En 1942, il entre dans le ghetto de Varsovie, puis essaie d'alerter le monde sur le sort de la Pologne et l'extermination des Juifs d'Europe. Pourquoi Jan Karski n'a-t-il pas été écouté ? Que s'est-il passé, à Washington, en 1943, lors de son entretien avec le président Roosevelt ? Qu'est-ce que Jan Karski veut dire lorsqu'il déclare : " Je suis un catholique juif " ? Ce livre, avec les moyens du documentaire, puis de la fiction, interroge le destin de cet homme exceptionnel, dont l'existence modifie l'histoire du XXe siècle.
Un livre bouleversant, qui modifie le regard sur la Shoah, la Pologne et les Américains qui ne sauvent plus le monde depuis bien longtemps.

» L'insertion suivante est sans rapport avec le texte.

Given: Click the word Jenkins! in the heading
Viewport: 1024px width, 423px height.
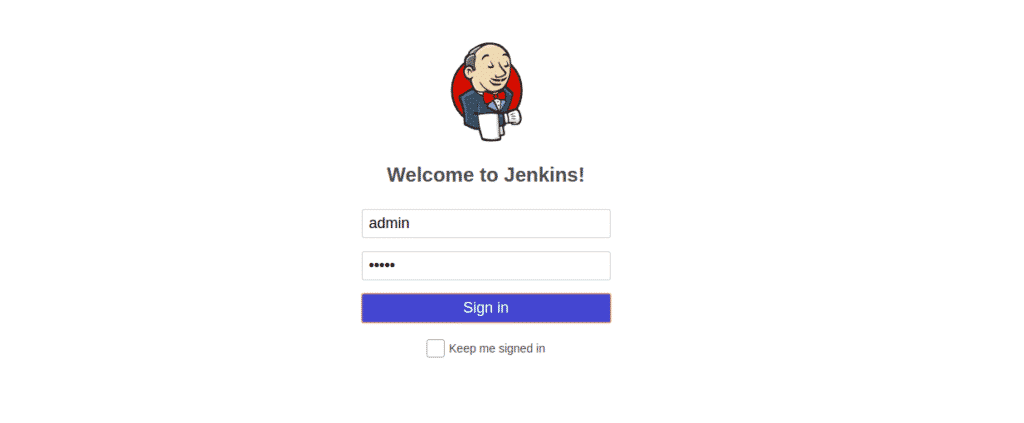Looking at the screenshot, I should (x=544, y=175).
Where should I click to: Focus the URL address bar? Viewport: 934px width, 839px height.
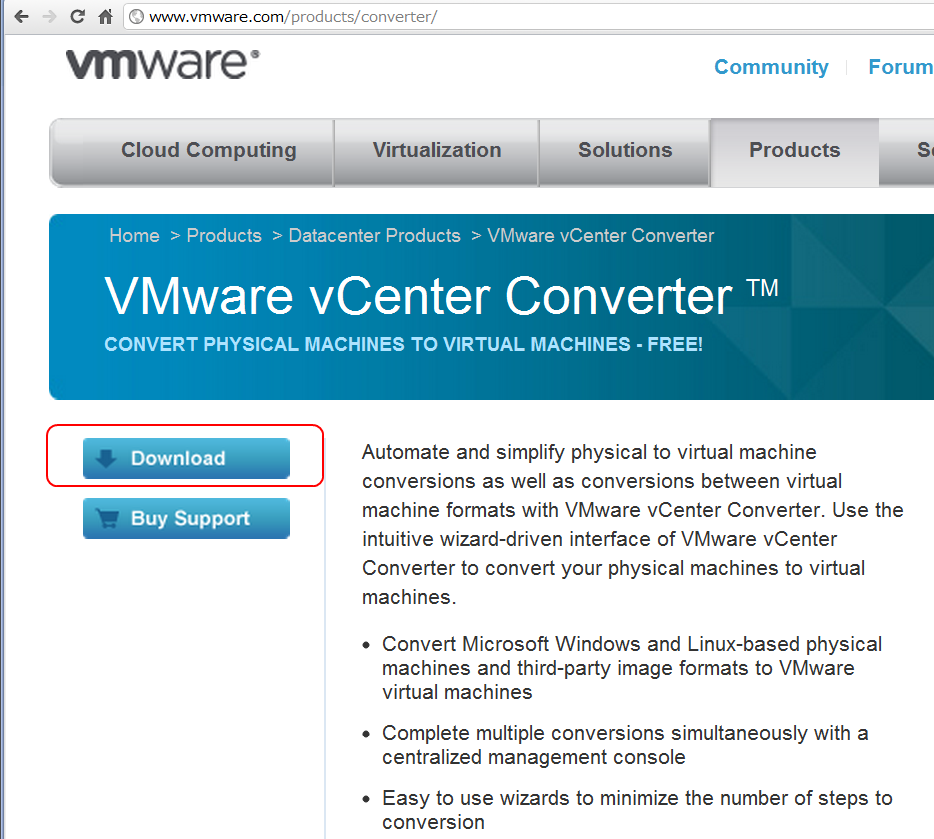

Tout a commencé par un film ou plutôt une œuvre : "Shoah" de Claude Lanzmann. Yannick Haenel, le regarde, et parmi tous les témoignages d'une force et d'une intensité inouïes, il est bouleversé par celui d'un homme : Jan Karski. Qui est-il, ce Polonais devenu Américain, à la voix lente qui commence l'entretien par une fuite hors du champ de la caméra ? Karski est un résistant, membre actif de l'armée intérieure polonaise, qui fut chargé d'une tâche aussi ardue qu'essentiel. Il est, auprès de l'Occident, porteur d'un message douloureux et urgent : l'extermination des Juifs est en train de s'accomplir au centre de l'Europe. Messager "officiel" du gouvernement polonais réfugié à Londres, il a pour mission d'alerter, entre autres et en priorité, les gouvernements anglais et américain sur ce qu'il a vu dans le ghetto de Varsovie où il s'est rendu deux fois avec un guide polonais, et dans un camp. Lui-même a été arrêté, torturé par les SS, a frôlé la mort de si près que son existence est un miracle, est parvenu on ne sait comment à s'échapper de l'Europe assiégée. Et il découvre que malgré tout cela, les plus hautes instances américaines mettent en doute son témoignage, se montrent plus incrédules qu'empressés d'agir. On ose lui dire : « Je ne dis pas que vous êtes un menteur, mais je ne vous crois pas. » Karski a un entretien pathétique et désespérant de nullité avec Roosevelt à la Maison-Blanche, qui baille et ne cache pas son ennui. Sidéré par cette indifférence, miné de ne pas être parvenu à faire passer son message comme il le souhaitait, c'est-à-dire en déclenchant des réactions immédiates et des actions concrètes, il rumine ce qui est pour lui son échec et qui deviendra son cauchemar. Après avoir survécu à tant d'horreurs, il reste donc brisé, partagé entre indignation et désespoir, mesurant la distance abyssale qui sépare l’Amérique en guerre conquérante des réalités des camps, des wagons à bestiaux et des fours crématoires de la vieille Europe...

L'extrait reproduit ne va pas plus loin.